[#242](https://github.com/chengsoonong/crowdastro/issues/242)

In [1]:
# Some setup.
import h5py, numpy, matplotlib.pyplot as plt, astropy.io.ascii as asc, scipy.spatial, sklearn.model_selection
import crowdastro.crowd.util, sklearn.linear_model, sklearn.ensemble
%matplotlib inline

In [19]:
with h5py.File('/Users/alger/data/Crowdastro/swire.h5', 'r') as f:
    swire_features = f['features'].value
with h5py.File('/Users/alger/data/Crowdastro/crowdastro-swire.h5', 'r') as f:
    swire_coords = f['/swire/cdfs/numeric'][:, :2]
    swire_names = [i.decode('ascii') for i in f['/swire/cdfs/string'].value]
table = asc.read('/Users/alger/data/Crowdastro/one-table-to-rule-them-all.tbl')
swire_tree = scipy.spatial.KDTree(swire_coords)
labels = asc.read('/Users/alger/data/SWIRE/all_labels.csv')
atlas_coords = numpy.array([(r['Component RA (Franzen)'], r['Component DEC (Franzen)']) for r in table
                            if r['Component RA (Franzen)']])

## Generate training sets

We are looking for five different training sets for each subset of the ATLAS-CDFS data:

- RGZ & Norris & compact (the "clean" set)
- RGZ & Norris & resolved
- RGZ & Norris
- RGZ compact
- RGZ resolved
- RGZ

First, let's have a function that takes a set of ATLAS objects and returns five sets of SWIRE objects.

In [10]:
def atlas_to_swire(atlas: list, radius: float=1 / 60) -> list:
    # atlas is a list of table Keys.
    # Look up the coordinates of the ATLAS objects.
    atlas = set(atlas)
    ras = [r['Component RA (Franzen)'] for r in table if r['Key'] in atlas]
    decs = [r['Component DEC (Franzen)'] for r in table if r['Key'] in atlas]
    coords = numpy.vstack([ras, decs]).T
    nearby = sorted({int(i)
                     for i in numpy.concatenate(swire_tree.query_ball_point(coords, radius))})
    return nearby

Next, we'll split ATLAS into three (overlapping) subsets:

- RGZ
- Norris
- Compact

From these we can compute all subsets we want to train on.

In [11]:
rgz = {r['Key'] for r in table if r['Component Zooniverse ID (RGZ)'] and
                                         r['Component ID (Franzen)'] == r['Primary Component ID (RGZ)'] and
                                  r['Component ID (Franzen)']}
norris = {r['Key'] for r in table if r['Component # (Norris)'] and r['Component ID (Franzen)']}
compact = {r['Key'] for r in table if r['Component ID (Franzen)'] and
                                             r['Component S (Franzen)'] / r['Component Sp (Franzen)'] <= 1}

We can now compute the training sets.

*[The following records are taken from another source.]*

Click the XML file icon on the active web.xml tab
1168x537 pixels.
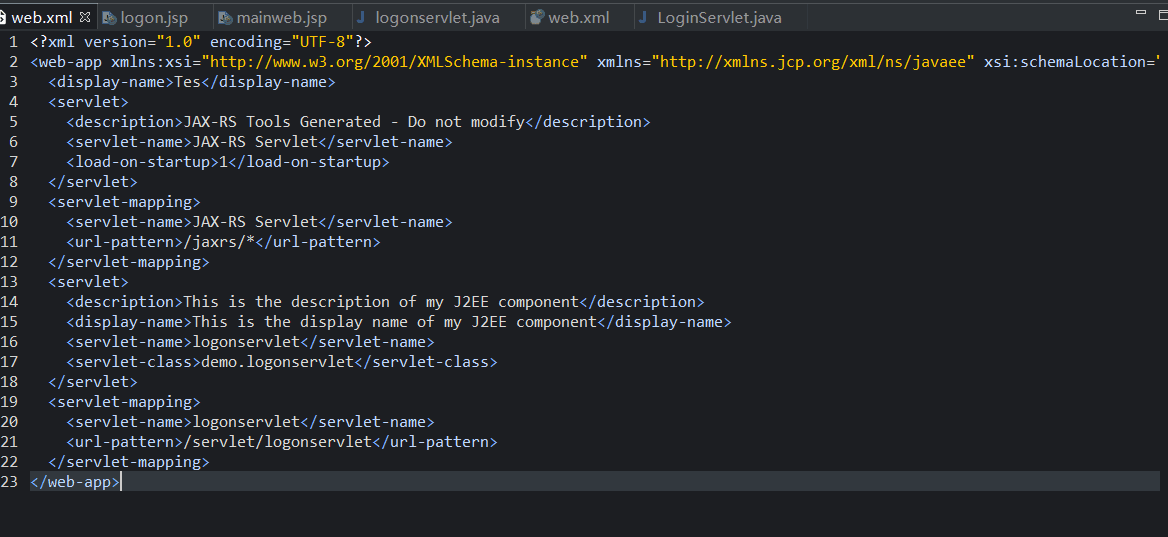[x=3, y=18]
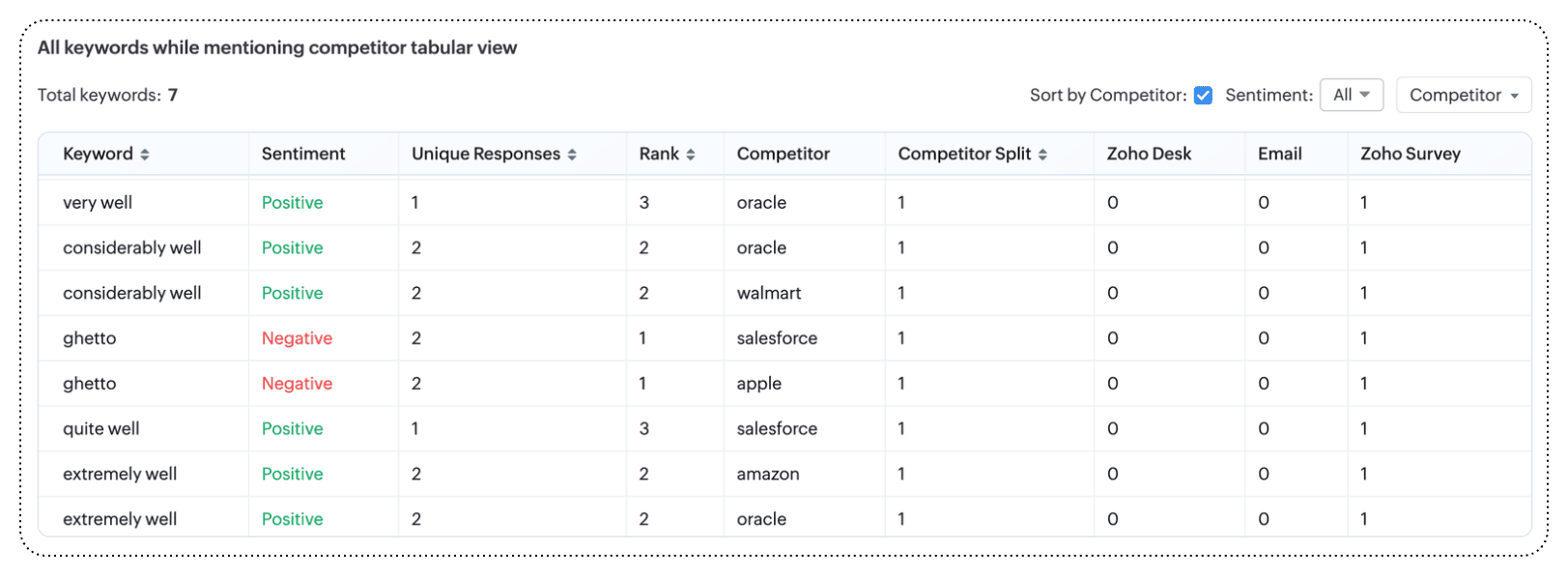Sort by Rank using arrow icon
The image size is (1568, 576).
691,155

We will split CDFS in four. Let's start by finding the min/max RA/dec to get our dividing lines.

In [12]:
middle = (numpy.median(atlas_coords[:, 0]), numpy.median(atlas_coords[:, 1]))
middle = (52.8, -28.1)

In [13]:
subsets = [
    ('RGZ & Norris & compact', rgz & norris & compact),
    ('RGZ & Norris & resolved', rgz & norris - compact),
    ('RGZ & Norris', rgz & norris),
    ('RGZ & compact', rgz & compact),
    ('RGZ & resolved', rgz - compact),
    ('RGZ', rgz),
]

In [14]:
training_testing_atlas_sets = {s:[] for s, _ in subsets}  # Maps subset string -> [(train, test)]

def filter_subset(subset: set, q: int) -> set:
    """Filters subset to just include indices of ATLAS objects in a given quadrant."""
    subset_ = set()
    for s in subset:
        row = table[table['Key'] == s][0]
        coords = row['Component RA (Franzen)'], row['Component DEC (Franzen)']

        if (
                (q == 0 and coords[0] >= middle[0] and coords[1] >= middle[1]) or
                (q == 1 and coords[0] < middle[0] and coords[1] >= middle[1]) or
                (q == 2 and coords[0] < middle[0] and coords[1] < middle[1]) or
                (q == 3 and coords[0] >= middle[0] and coords[1] < middle[1])):
            subset_.add(s)
    return subset_

for subset_str, subset_set in subsets:
    for q in range(4):  # Quadrants.
        test = filter_subset(subset_set, q)
        train = {i for i in subset_set if i not in test}
        print(subset_str, len(train), len(test))
        training_testing_atlas_sets[subset_str].append((train, test))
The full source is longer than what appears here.